::: Selected text :::
The Conference of the Parties (COP) is the governing body of the Convention. It meets every two years and is where in-person discussions, negotiations and decisions about the implementation of the FCTC and international tobacco control measures take place between the Parties.
Who attends the COP meeting?
The Parties are the decision makers. Parties (countries that have both signed and ratified the FCTC, or who have acceded to the FCTC), can take an active role in discussions and decisions. Signatories (countries that have signed but not ratified the convention) have observer status and can intervene during the discussions; these include the USA, Argentina, Morocco, Cuba, Switzerland and the Dominican Republic.
The positions that Parties take are usually discussed well before the COP, with like-minded countries and the WHO trying to align and build coalitions. Much of the discussion and positioning goes on in the “Pre-COP” meetings organized by the WHO and the FCTC Secretariat with each of the six WHO Regions (Africa, Americas, Europe, Western Pacific, South-East Asia and Eastern Mediterranean). Parties can speak for themselves at the COP but are encouraged to allow the region’s nominated country to lead. The EU has its own procedures and the Working Party on Public Health meets to discuss the COP agenda and form policy positions ahead of the COP, known as the “EU Common Position” (the mandate for the EU Commission to present the unified view of its 27 Member States).
::: Records shown :::
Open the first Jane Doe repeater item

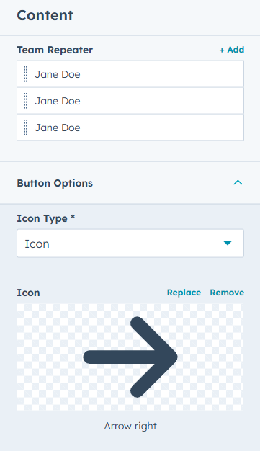click(x=130, y=74)
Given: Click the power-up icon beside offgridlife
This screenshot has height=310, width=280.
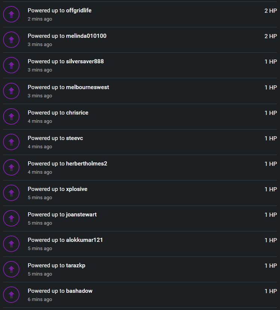Looking at the screenshot, I should point(11,14).
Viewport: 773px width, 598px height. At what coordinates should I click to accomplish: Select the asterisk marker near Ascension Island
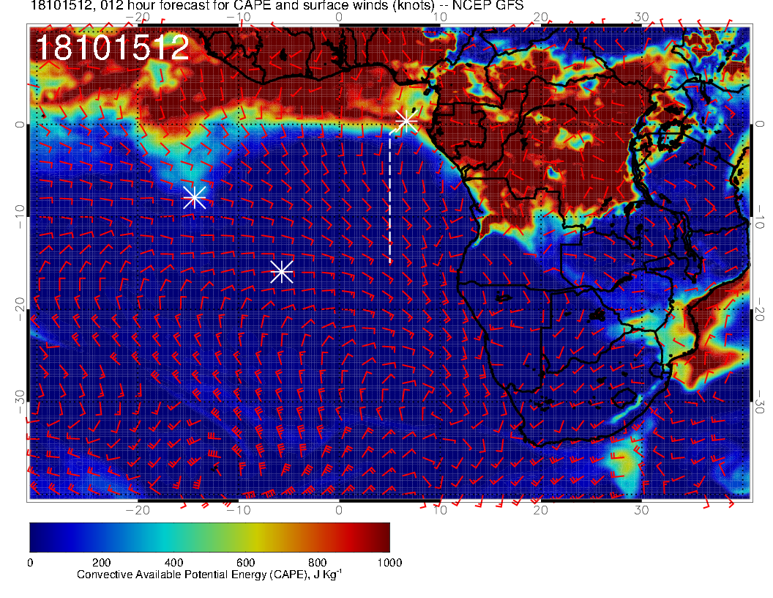tap(194, 197)
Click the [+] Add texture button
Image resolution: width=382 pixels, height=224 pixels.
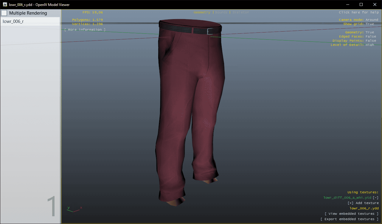(363, 203)
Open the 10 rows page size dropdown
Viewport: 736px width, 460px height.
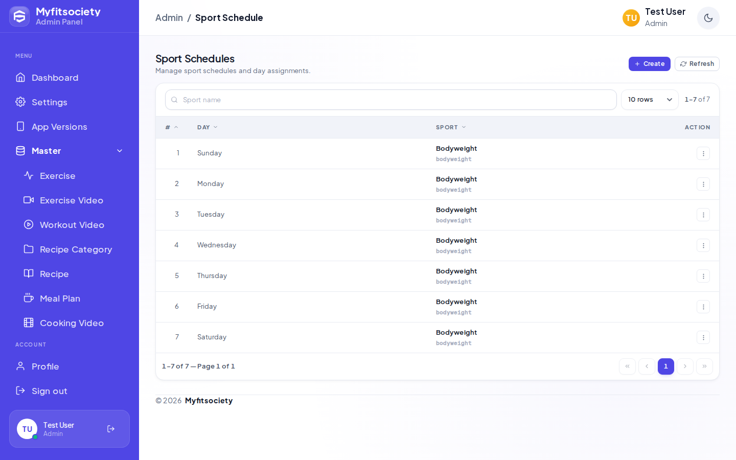650,100
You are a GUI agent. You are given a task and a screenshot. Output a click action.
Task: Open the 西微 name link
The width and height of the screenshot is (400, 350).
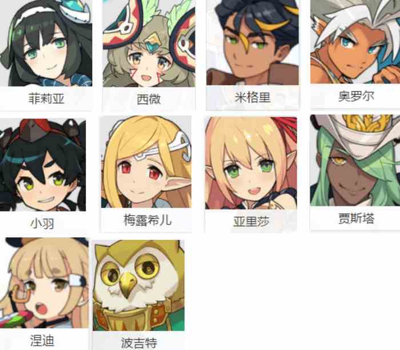[149, 100]
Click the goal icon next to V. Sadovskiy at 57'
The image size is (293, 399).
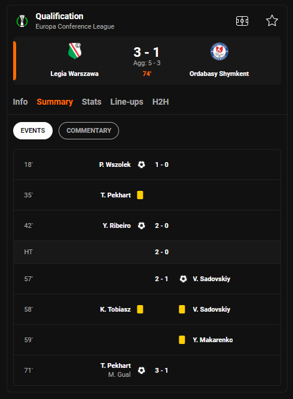[x=183, y=279]
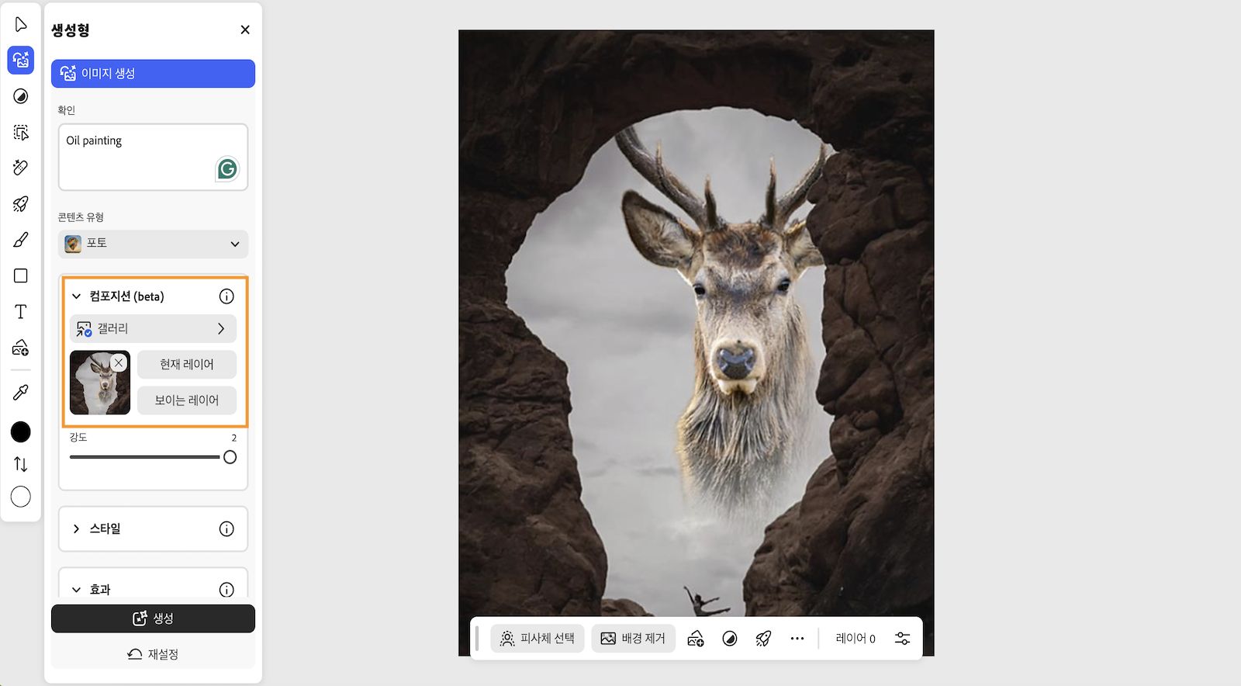
Task: Click the 배경 제거 button
Action: [633, 638]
:::
(Requirement) Reproduce, word for word and in full, the passage above about the Conference of the Parties (COP).

(Finished exercise)
The Conference of the Parties (COP) is the governing body of the Convention. It meets every two years and is where in-person discussions, negotiations and decisions about the implementation of the FCTC and international tobacco control measures take place between the Parties.
Who attends the COP meeting?
The Parties are the decision makers. Parties (countries that have both signed and ratified the FCTC, or who have acceded to the FCTC), can take an active role in discussions and decisions. Signatories (countries that have signed but not ratified the convention) have observer status and can intervene during the discussions; these include the USA, Argentina, Morocco, Cuba, Switzerland and the Dominican Republic.
The positions that Parties take are usually discussed well before the COP, with like-minded countries and the WHO trying to align and build coalitions. Much of the discussion and positioning goes on in the “Pre-COP” meetings organized by the WHO and the FCTC Secretariat with each of the six WHO Regions (Africa, Americas, Europe, Western Pacific, South-East Asia and Eastern Mediterranean). Parties can speak for themselves at the COP but are encouraged to allow the region’s nominated country to lead. The EU has its own procedures and the Working Party on Public Health meets to discuss the COP agenda and form policy positions ahead of the COP, known as the “EU Common Position” (the mandate for the EU Commission to present the unified view of its 27 Member States).